He has been the Superintendent of Schools in the Freedom Area School District in Beaver County for over 29 years. Bob is a special favorite of those in
PARSS, because of his early involvement in school funding and his stand on equity throughout the years.
He was the person who made the motion to get PARSS to go to court in the equity suit. |
We celebrate Bob Cercone because his career is all about "getting things done" for the youngsters in his school district.
When there has been a problem in Beaver County, Bob Cercone has been the man to call.
He initiated legislation that provided funds for schools that were literally sinking because of mines under the ground.
He worked with local, state and federal officials to get funds to ameliorate the situation.
His approach to labor negotiations, "win-win" has provided a positive labor atmosphere within the district.
There has not been a strike in the district during his tenure, which also coincides with Act 195.
Above all, he is an advocate for the children in the school district, as well as children in the poor parts of the state.
His schools and programs have won numerous state and national awards for their excellence. Bob Cercone is as active today, as he was the first day that he was on the job.
His boundless energy sets him apart from the ordinary, his care for those in
tough circumstances makes him a special person. One day you may get a call from Bob saying, "I just want to ask you one
question." Congratulations Bob from all of us in the public schools of Pennsylvania.
On June 15, a representative group of PARSS staff and board members met to review the final report on the marketing study conducted by Bright Futures Unlimited.
The study, which entailed holding six focus groups around the State, attracted participation by 88 individuals representing 44 districts.
Most participants were superintendents or business managers, but board members, building principals, I.U. directors and I.U. staff were also represented.
After studying all focus group input on the needs of local districts and suggestions about how PARSS might meet those needs, the group evaluated suggested services in relation to the following criteria:
- Was the service suggested frequently and does it address a universal need?
- Is the service consistent with the mission of PARSS and within our area of expertise?
The following services were recommended to and approved by the PARSS board at their June 16,
2000 board meeting:
- PARSS should support districts by developing a list of recommended grant writers and establishing a link to their services on the
website.
- PARSS should maintain a confidential registry of people considering other professional opportunities.
- PARSS should become a provider of collaborative sessions and/or conferences offered for continuing education credit.
- PARSS should direct Bright Futures Unlimited to establish a three year cycle where each region of the state has a turn hosting a focus group discussion entitled, "What can PARSS do for you"?
As the staff of PARSS (read Joe Bard and Arnold Hillman) implement these directives, information will be posted on the PARSS website - www.parss.org - and in this newsletter.
The Board of PARSS thanks everyone who participated in this marketing study and looks forward to continuing to meet the needs of all our member districts.
One of the most important parts of the service to school districts that PARSS can give is direct service on individual problems.

....................

TASK A
Return the section of the PARSS text from "He has been" to "throughout the years.", copied word for word.

....................

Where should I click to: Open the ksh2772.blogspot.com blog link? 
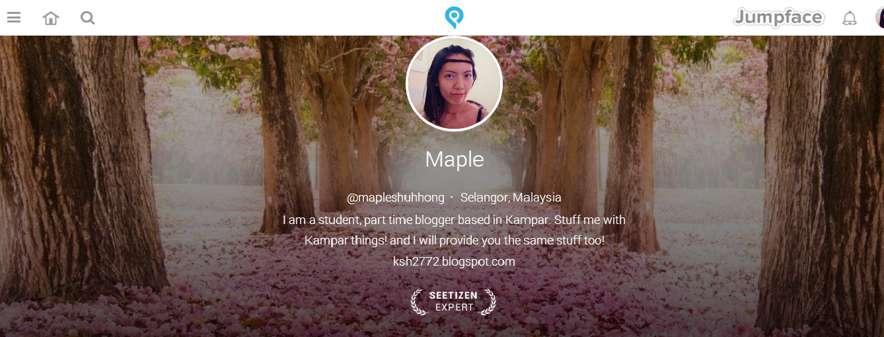pos(454,262)
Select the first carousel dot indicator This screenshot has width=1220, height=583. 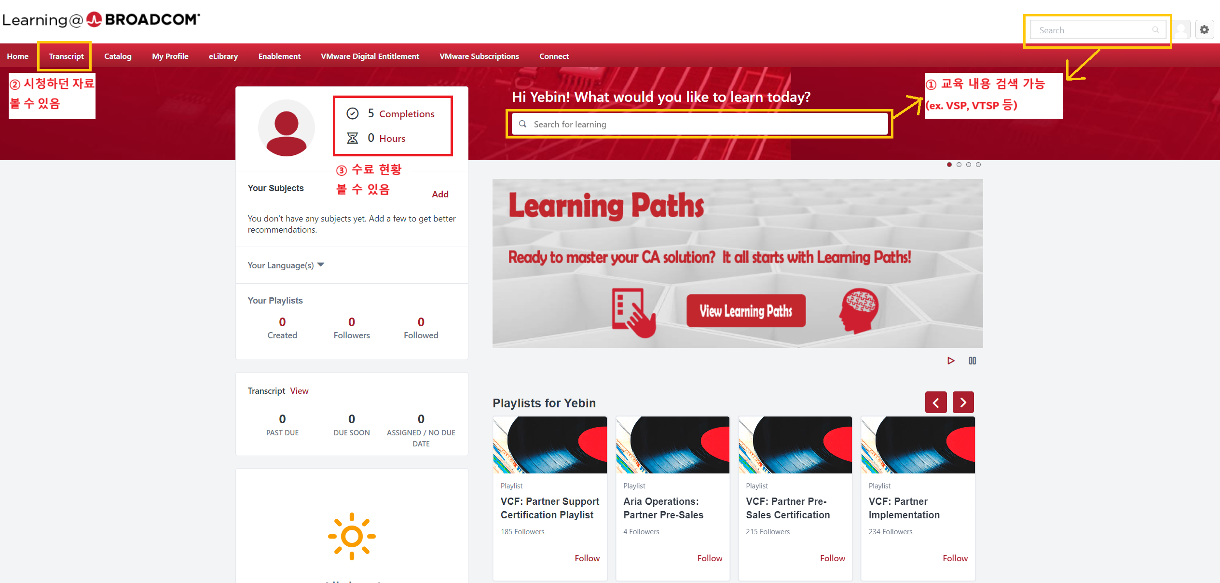point(949,165)
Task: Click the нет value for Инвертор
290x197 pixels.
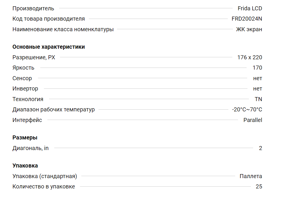Action: click(257, 89)
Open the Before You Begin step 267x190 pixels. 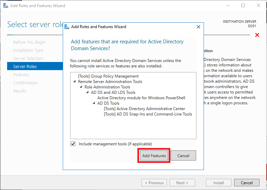29,42

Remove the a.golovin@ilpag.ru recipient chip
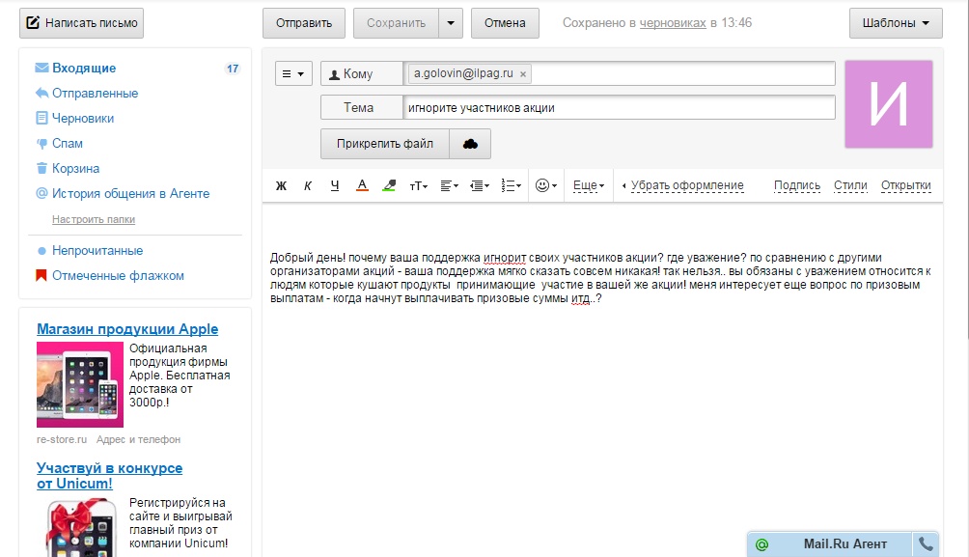tap(523, 74)
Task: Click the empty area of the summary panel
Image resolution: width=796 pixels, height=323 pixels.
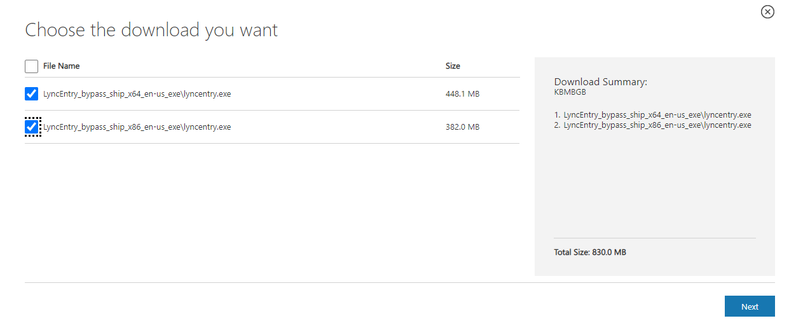Action: tap(655, 184)
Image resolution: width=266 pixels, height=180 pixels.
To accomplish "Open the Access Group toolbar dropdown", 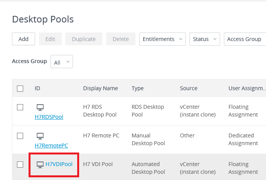I will 245,39.

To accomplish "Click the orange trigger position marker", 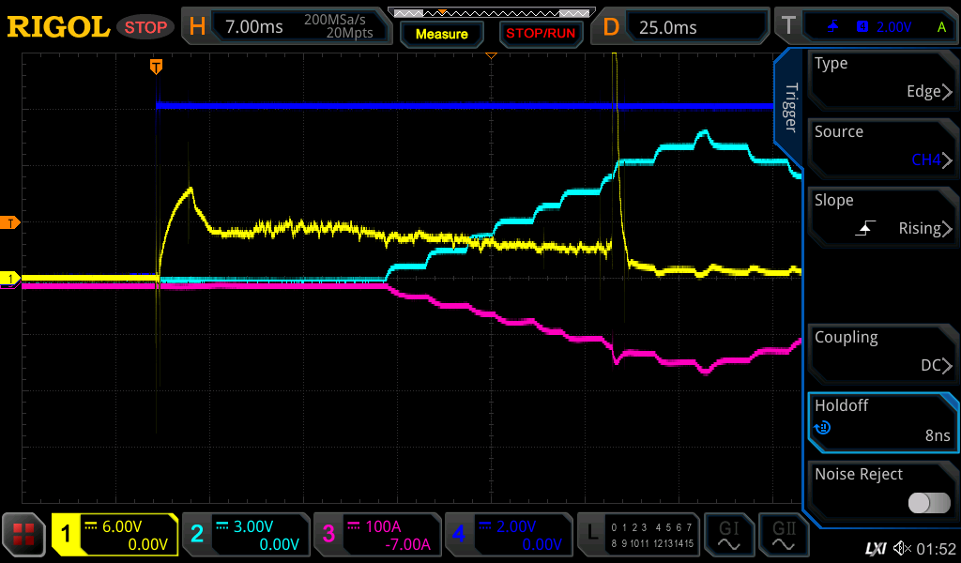I will click(156, 67).
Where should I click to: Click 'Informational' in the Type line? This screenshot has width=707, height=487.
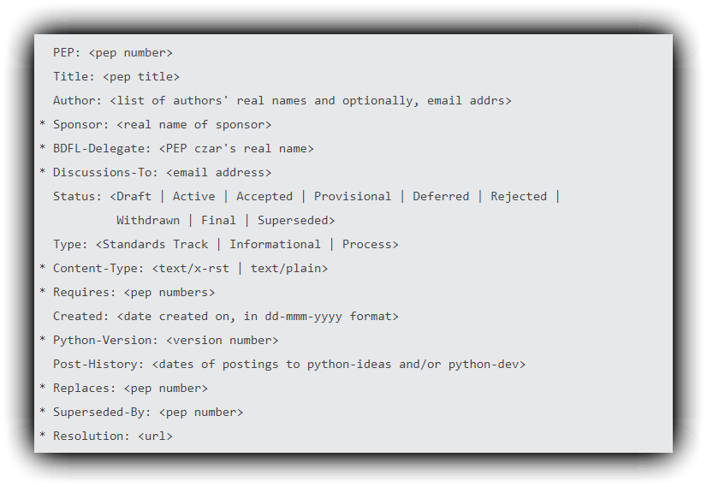click(x=275, y=244)
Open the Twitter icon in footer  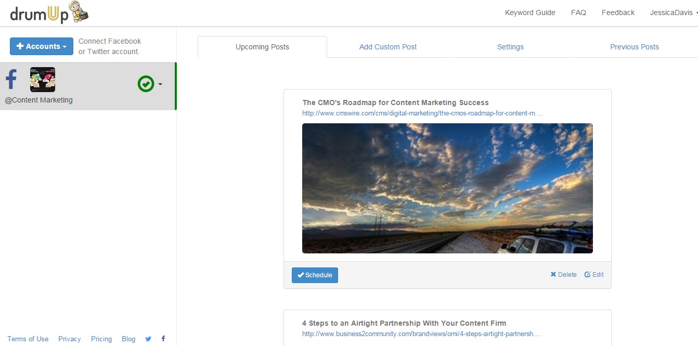pos(148,339)
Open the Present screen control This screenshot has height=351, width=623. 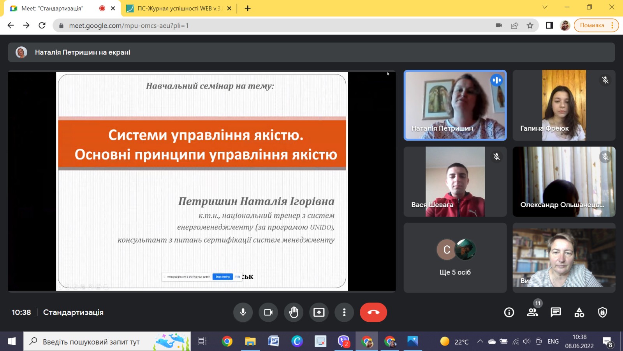319,312
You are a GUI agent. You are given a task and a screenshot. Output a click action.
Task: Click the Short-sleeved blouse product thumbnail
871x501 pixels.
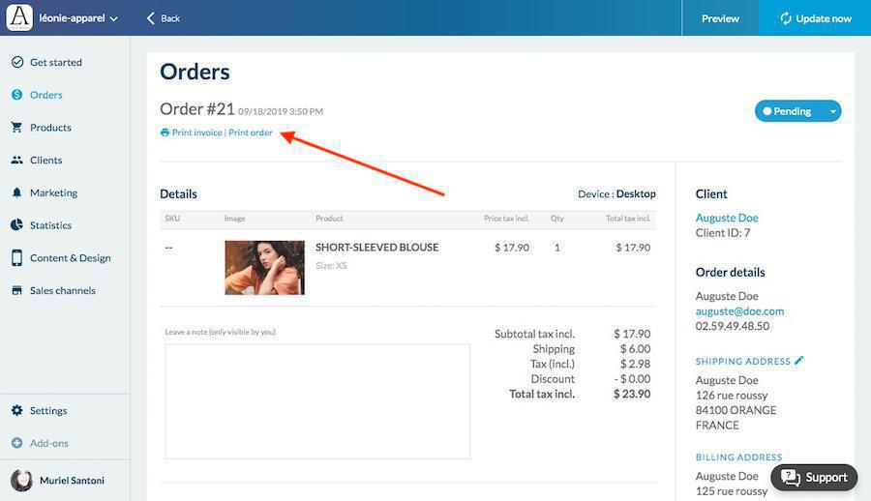pos(264,268)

....................

TASK B
Report each line of the listing that contains the word "resolution".

FULL SOLUTION A
He has been the Superintendent of Schools in the Freedom Area School District in Beaver County for over 29 years. Bob is a special favorite of those in
PARSS, because of his early involvement in school funding and his stand on equity throughout the years.

FULL SOLUTION B
Image resolution: width=796 pixels, height=323 pixels.
Image resolution: width=266 pixels, height=180 pixels.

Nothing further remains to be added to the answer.